Мир на двоих, где порознь – тьма, и где вначале было слово…
Лирика! Какое все-таки нежное слово, лирика. Она на-поминает мне рыжую телку из стойла, с отвислым до земли выменем, широким, огромным таким лбом, наделенным обломанными рогами, с грязным хвостом в репейниках и с большущими слезящимися глазищами, похожих на два черных валуна, тупо наблюдающих за происходящим. Одним словом, корова, что тут говорить. Стоит и монотонно жует травку, шляпки подсолнухов, постиранное бельишко, развешенное на веревочках сушиться, а может из всего этого и блин сразу сделать, который даже притом, что не первый, иногда и комом получается. Но какая нежность! Какая неж-ность во всем этом образе, какая плавность и грация движений! Люблю коров, особенно их парное молоко, чей вкус застали лишь воспоминанья детства. Мне никогда не забыть те запахи далекого прошлого. Запахи в прямом смысле этого слова. Теперь не то, теперь совсем не то. Да мы и живем памятью всех приятных и неповторимых ощущений, которые получили, будучи ребенком, в первозданной, нетронутой никем и ничем чистоте мира! Так что же в этой чистоте любовь?

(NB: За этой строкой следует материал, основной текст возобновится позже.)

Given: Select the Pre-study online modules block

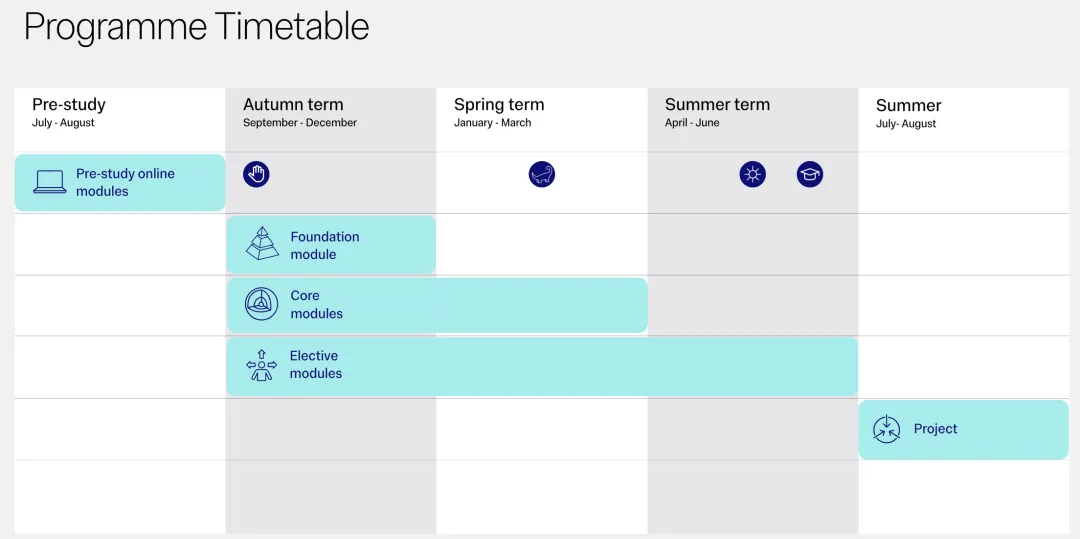Looking at the screenshot, I should 120,182.
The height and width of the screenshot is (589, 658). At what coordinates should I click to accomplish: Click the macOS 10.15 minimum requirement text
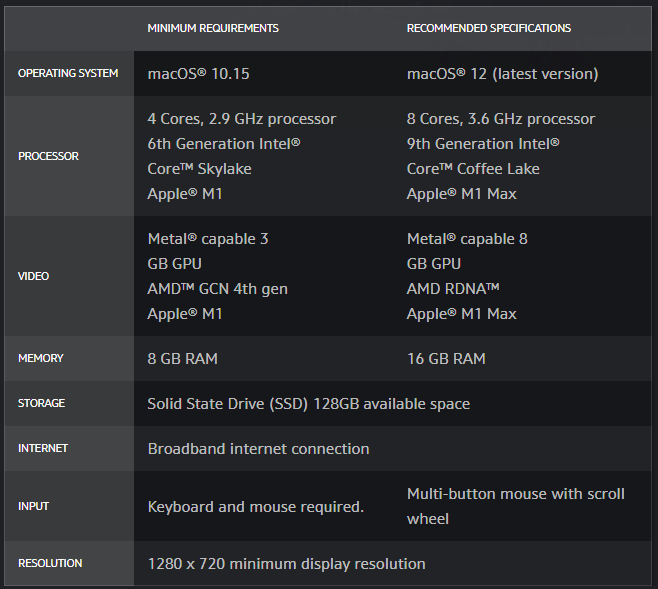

Покоряя горы – покоряешь вечность, покоряя вечность – сойдешь за глупца. Да, я глуп и знаю, самая большая моя глупость то, что здесь написал. Но, впрочем, глупость моя – не моя слабость, а мое мужество. А кто из вас способен на такое? Нет, это не плевки в вашу сторону. Я уже вырос однажды и снизойти до жалкой дешевой истерии – не снизойду. Но я – не прошлое и я – не будущее. Я – настоящее, написанного мной. «Слово, сказанное вовремя, должно возыметь свою силу», а красиво сказать, всегда красиво. Но и красота – ничто перед тем, что есть любовь. А любовь – это посвящение. Если хочешь разбить сердце, разбей его дважды. Так пустота, сидящая в нас – это эхо, но и эхо имеет свойство отзываться. Выводы мои – падение мое, впрочем, и оно подтверждает взлет. Защитить себя от себя – цель мне, как и, если в силах моих, того, кто идет вслед за мной. А кто идет за мной, тот сильнее меня, сильнее, ибо свое несет на ладонях своих. А мое что, мое в моих трепещет, жить хочет, сосуществовать с моей гордынею, похотью, корыстью, прочим. И что же без меня оно? Но я то кто, его лишенный? Сказать ему: ступай же в клетку ребер, тешься! И в этом его маленькое счастье? Нет, смысл счастья не то, когда имеешь много, а то, когда имеешь. И кто умеет держать, тот держит, и любовь в нем – это свет, И если она по закону, то и закон по ней. А все остальное ровным счетом не имеет никакого значения!